Interactive Demo: NL-Bridged Similarity
Select a pair of code snippets below. Each pair solves the same task but uses completely different syntax. Traditional code similarity (based on tokens/structure) gives a low score, but their StackOverflow descriptions are nearly identical -- revealing high semantic similarity.
Compare Code Snippets
How It Works
The approach builds a similarity metric in several stages, drawing on the rich pairing of code and natural language available in Q&A forums.
The key insight in the pairing process is that StackOverflow provides a natural mapping: questions describe what the code should do, and answers provide how. Multiple answers to the same question give us different implementations of the same task -- exactly the kind of semantic equivalences we want to capture.

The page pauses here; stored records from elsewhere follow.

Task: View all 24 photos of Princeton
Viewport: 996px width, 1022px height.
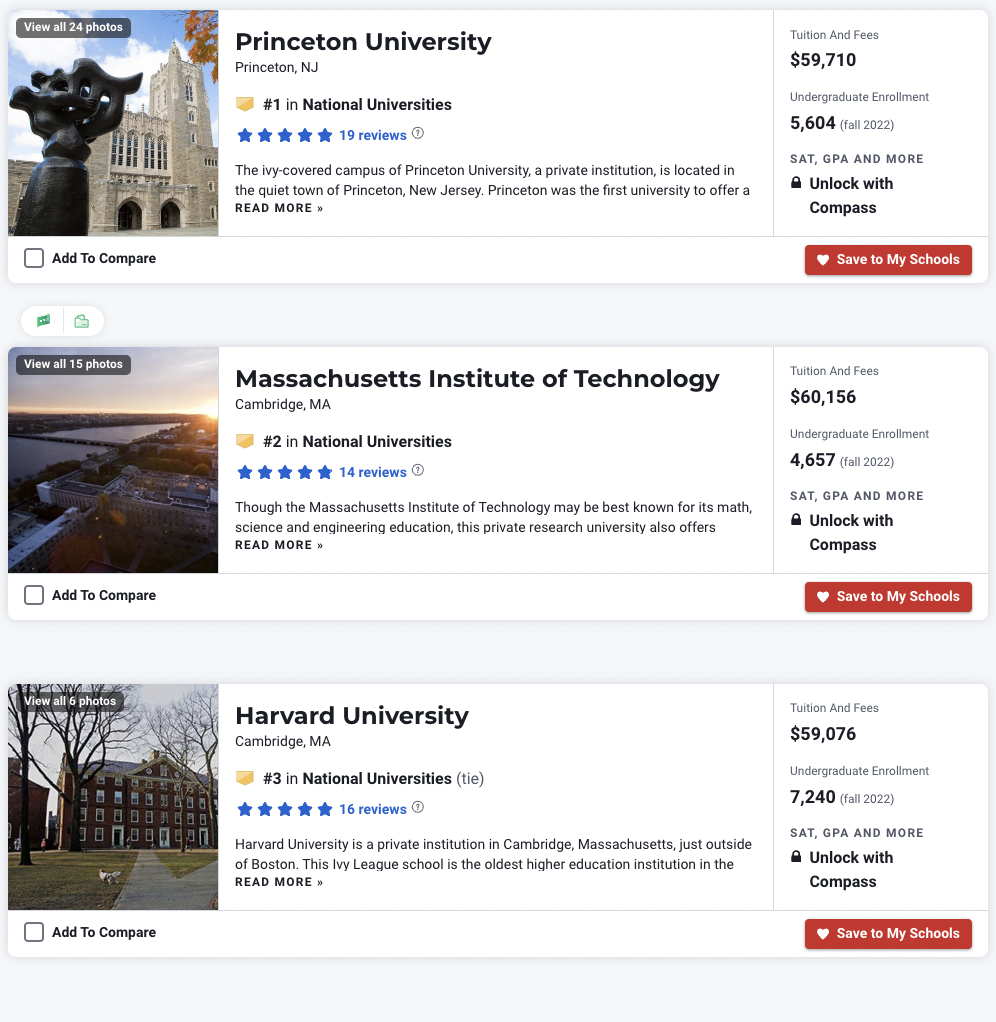Action: coord(73,27)
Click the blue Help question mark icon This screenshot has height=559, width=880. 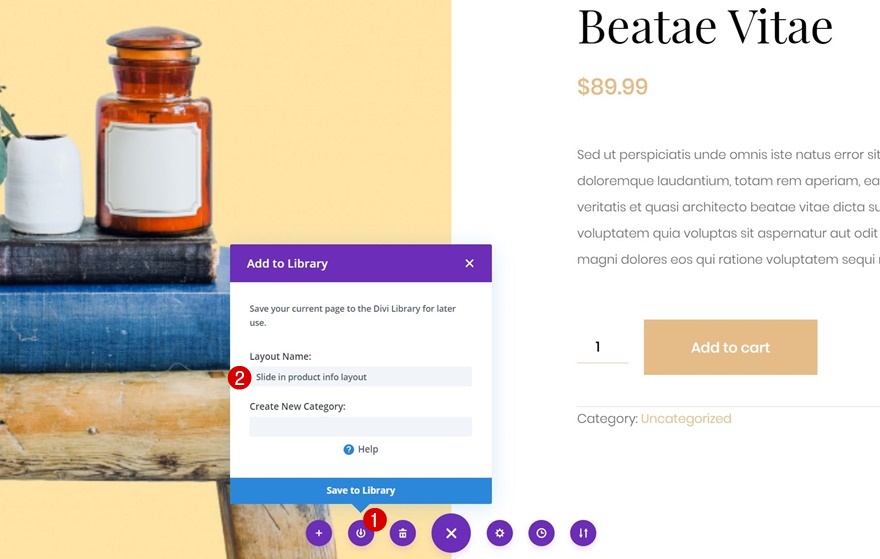pyautogui.click(x=349, y=450)
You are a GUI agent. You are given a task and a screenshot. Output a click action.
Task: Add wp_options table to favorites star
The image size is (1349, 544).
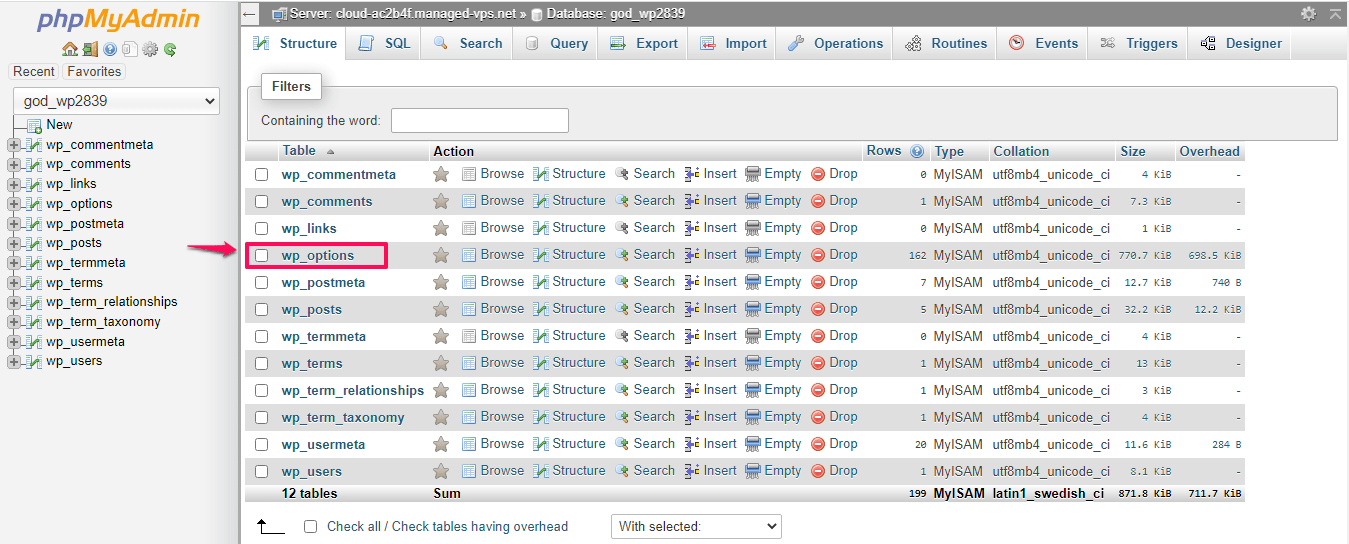(440, 255)
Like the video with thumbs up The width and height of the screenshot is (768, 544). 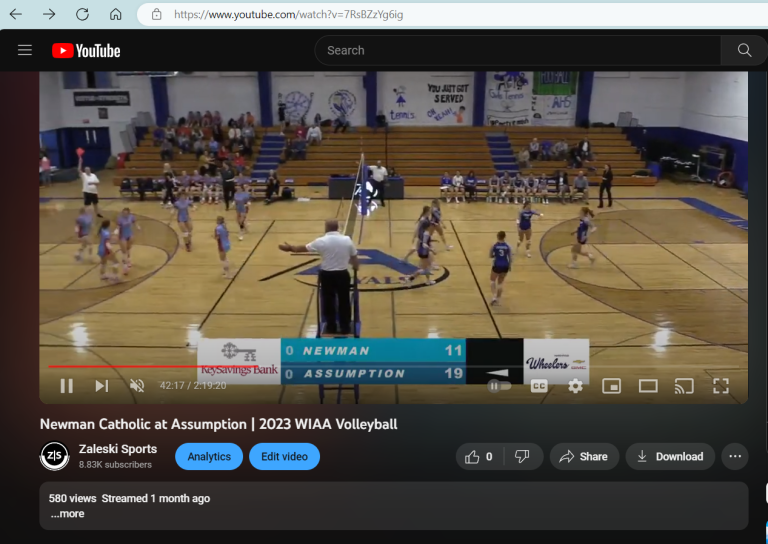click(x=479, y=456)
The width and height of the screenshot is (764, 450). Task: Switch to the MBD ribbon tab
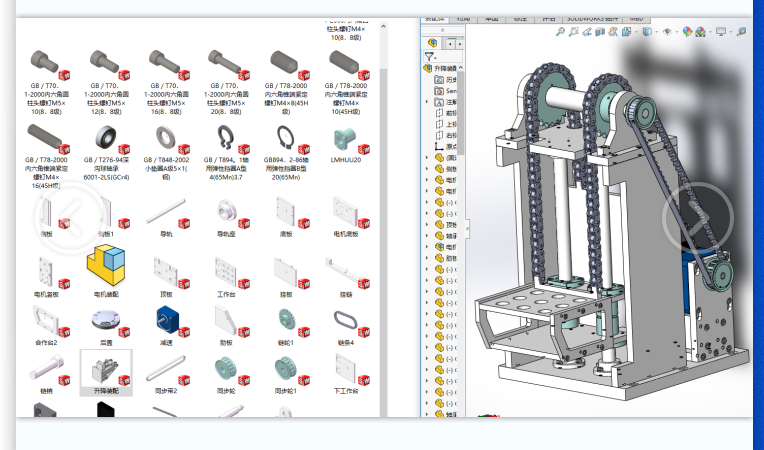click(636, 18)
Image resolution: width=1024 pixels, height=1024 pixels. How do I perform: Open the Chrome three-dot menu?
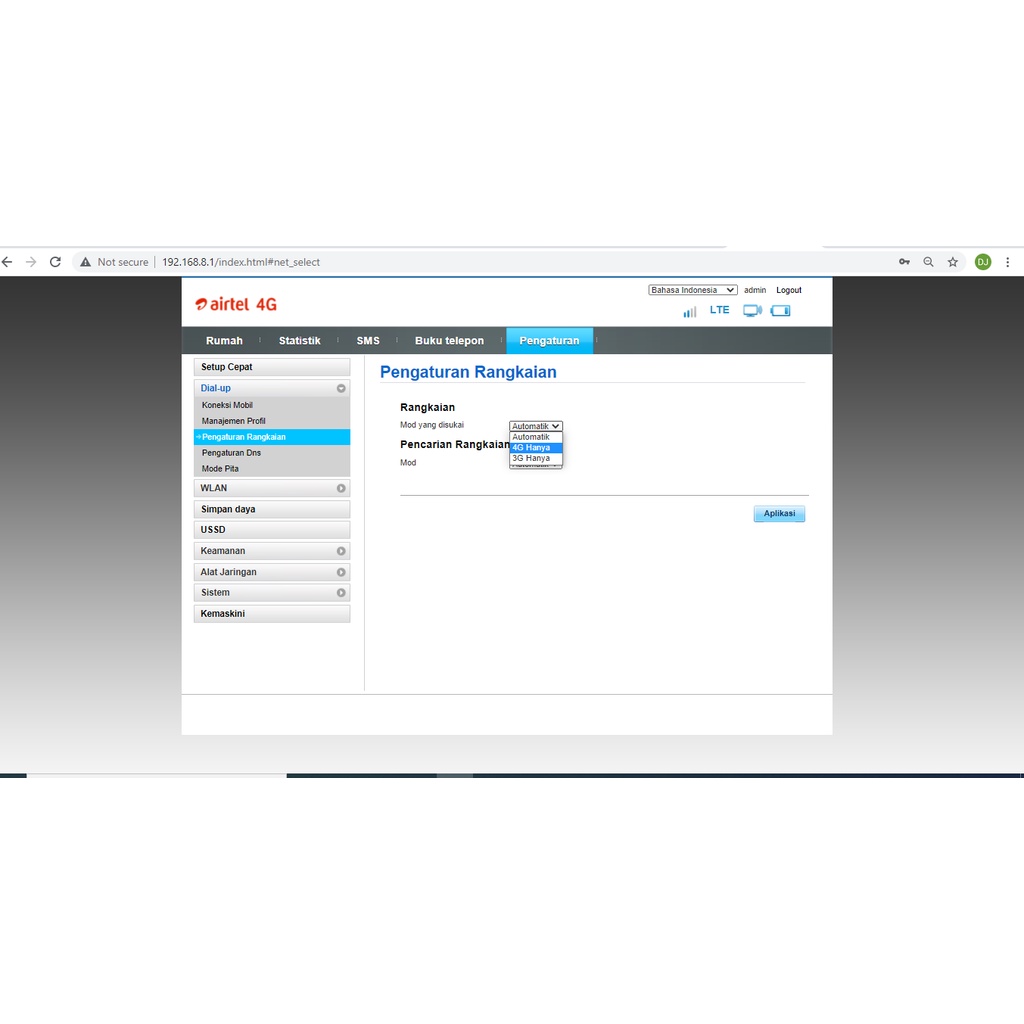coord(1007,262)
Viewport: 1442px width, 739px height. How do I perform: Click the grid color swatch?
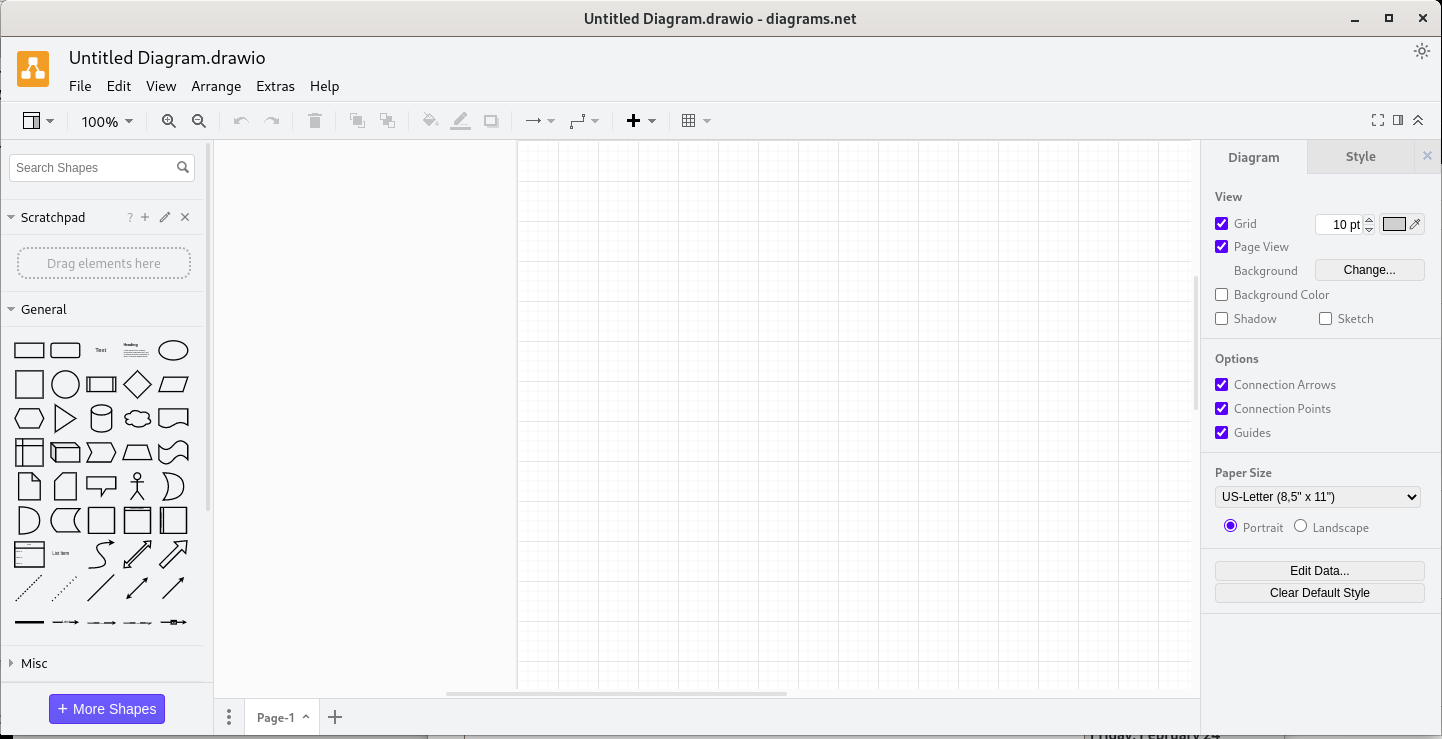pos(1394,224)
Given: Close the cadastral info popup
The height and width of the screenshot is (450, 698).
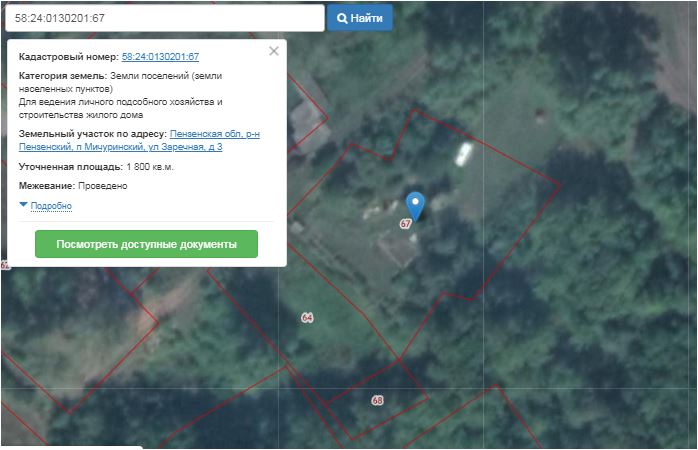Looking at the screenshot, I should (274, 51).
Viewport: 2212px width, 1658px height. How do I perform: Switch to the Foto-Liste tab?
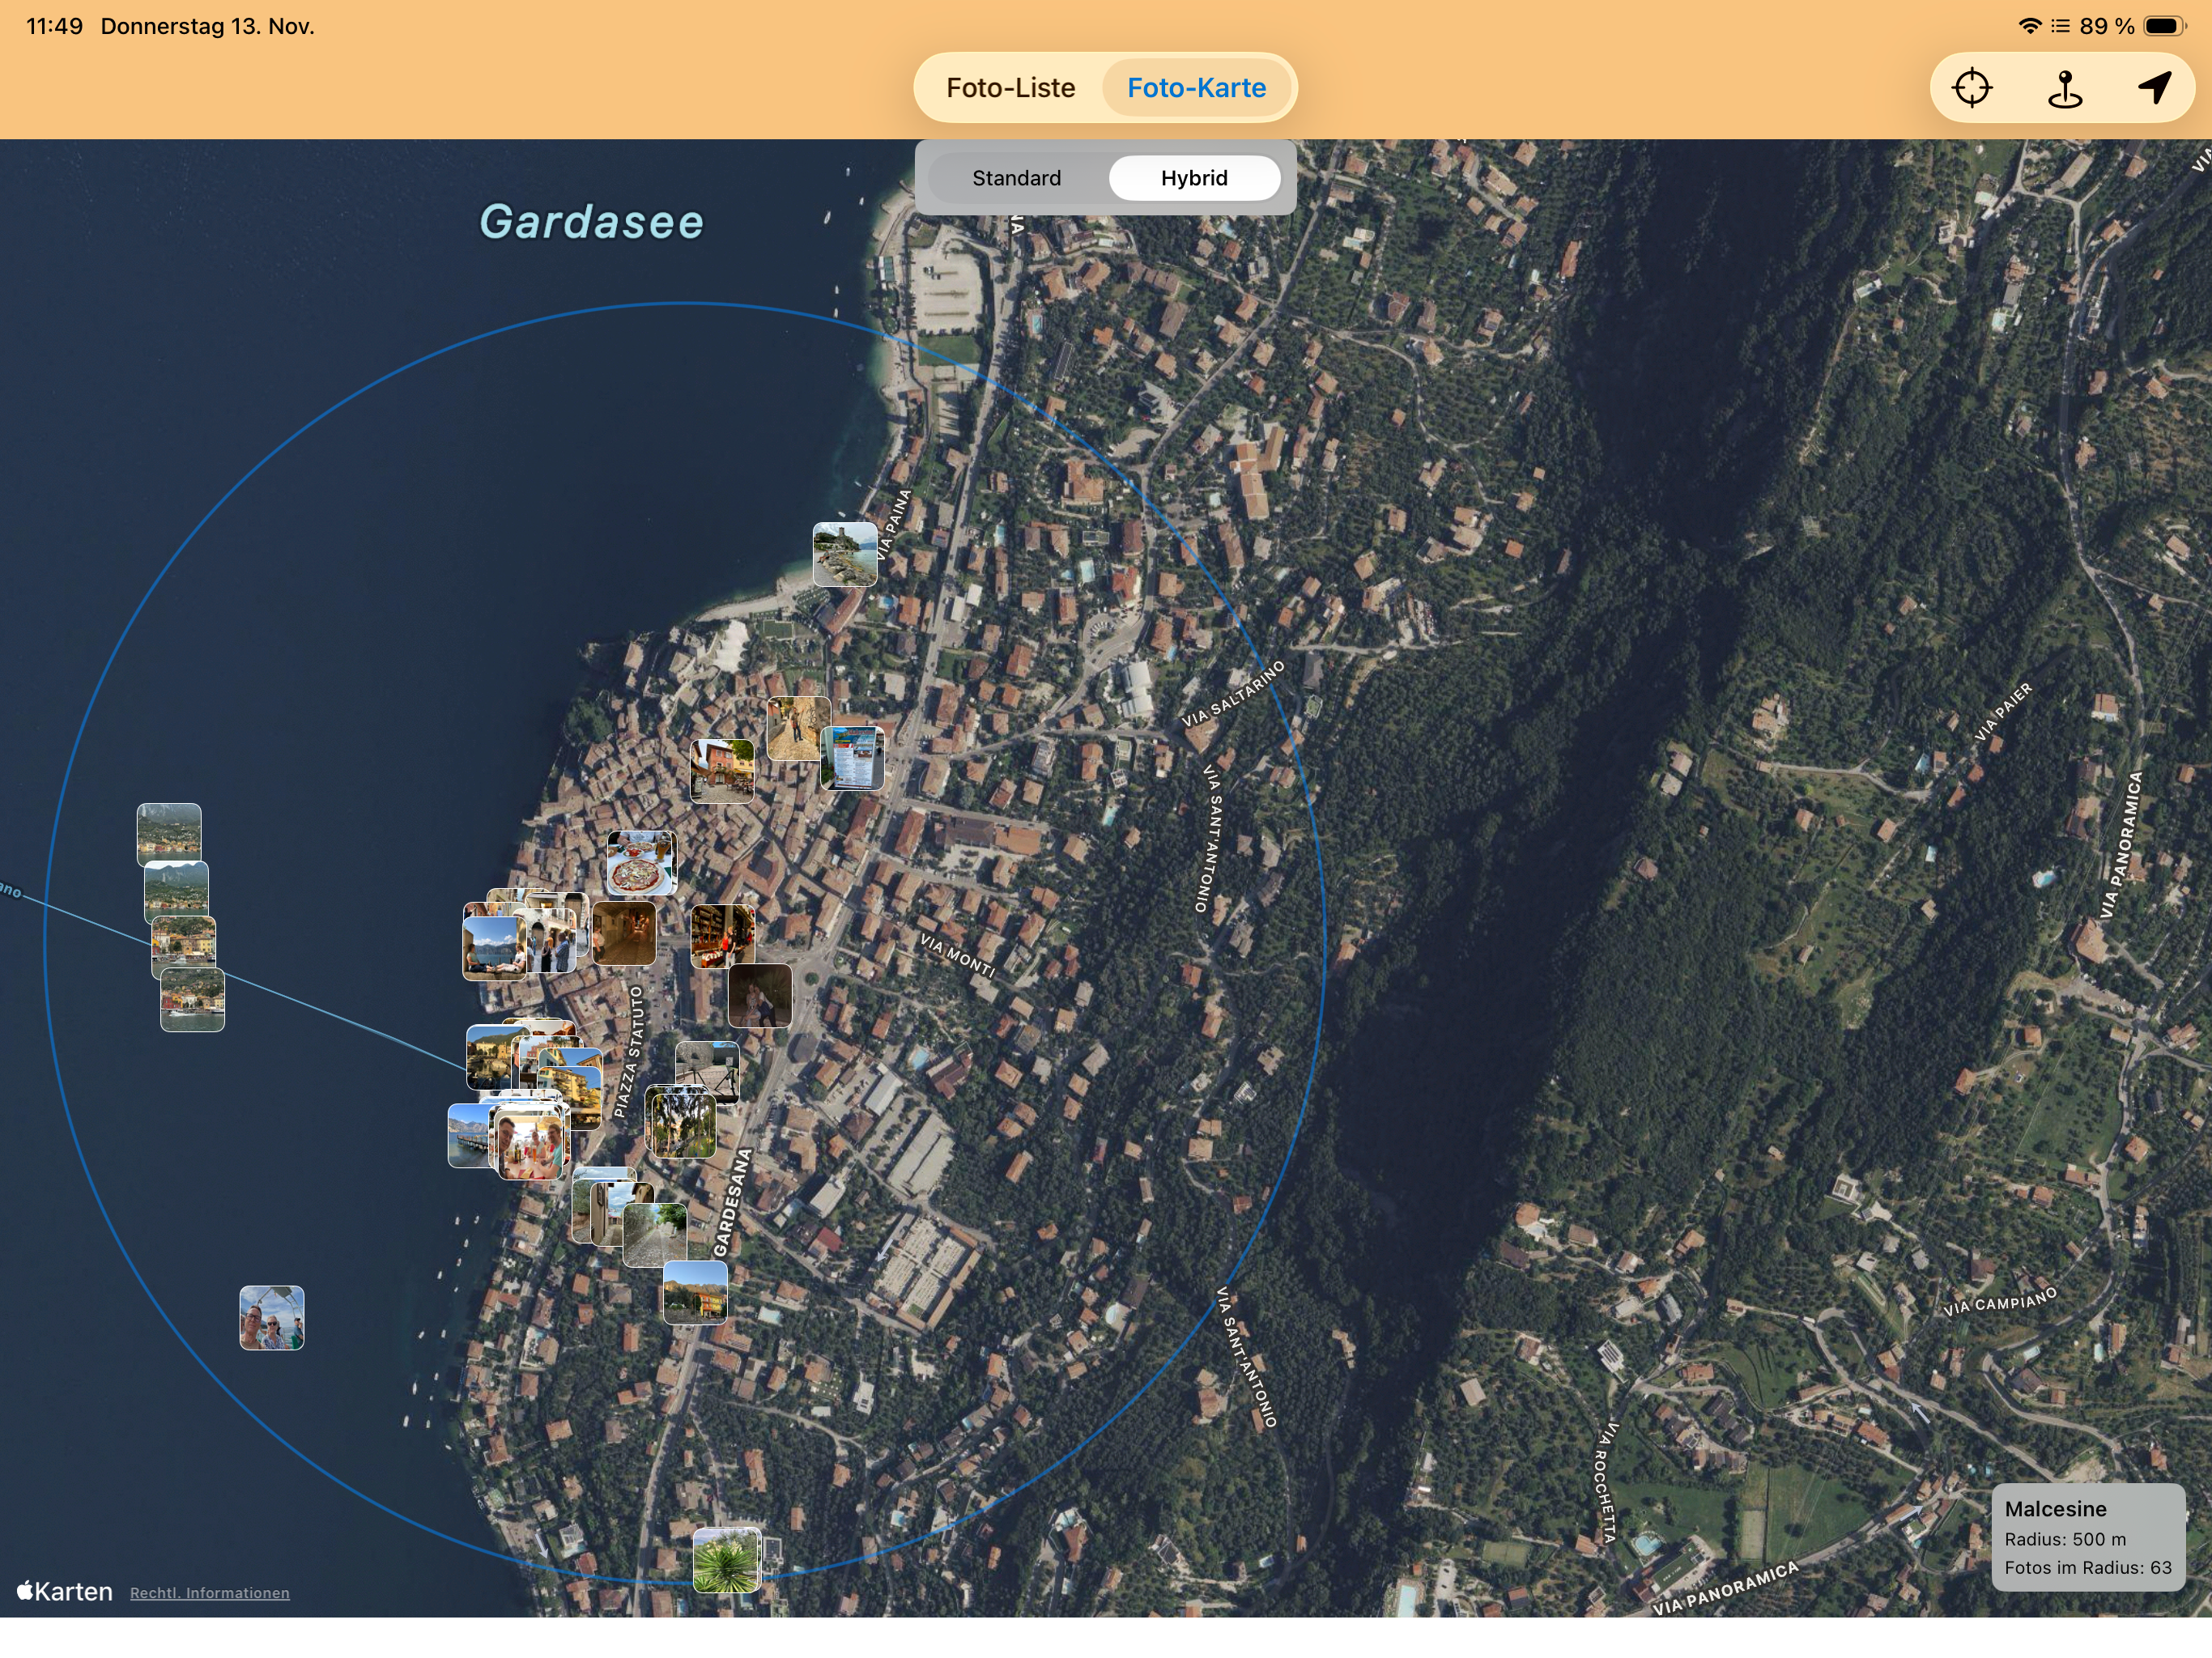tap(1010, 88)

Combining Code and NL Signals
The approach does not discard code-based similarity entirely. Instead, it combines the NL-based signal with traditional code similarity to get the best of both worlds. When code is structurally similar, the code metric captures it. When code looks different but the intent is the same, the NL metric fills the gap.
Results
The evaluation shows that NL-based similarity better captures semantic relationships between code snippets compared to purely structural approaches. In particular:
- Code pairs with different syntax but identical intent score much higher with NL-based similarity than with token- or AST-based similarity.
- The combined metric (code + NL) outperforms either signal alone, confirming that the two sources of information are complementary.
- The approach is especially effective for "cross-idiom" similarity -- detecting when different programming patterns (e.g., iterator vs. index-based loop) achieve the same goal.
Natural language descriptions from Q&A sites provide a powerful complementary signal for code similarity. By bridging through NL, the approach captures semantic relationships that purely structural methods miss.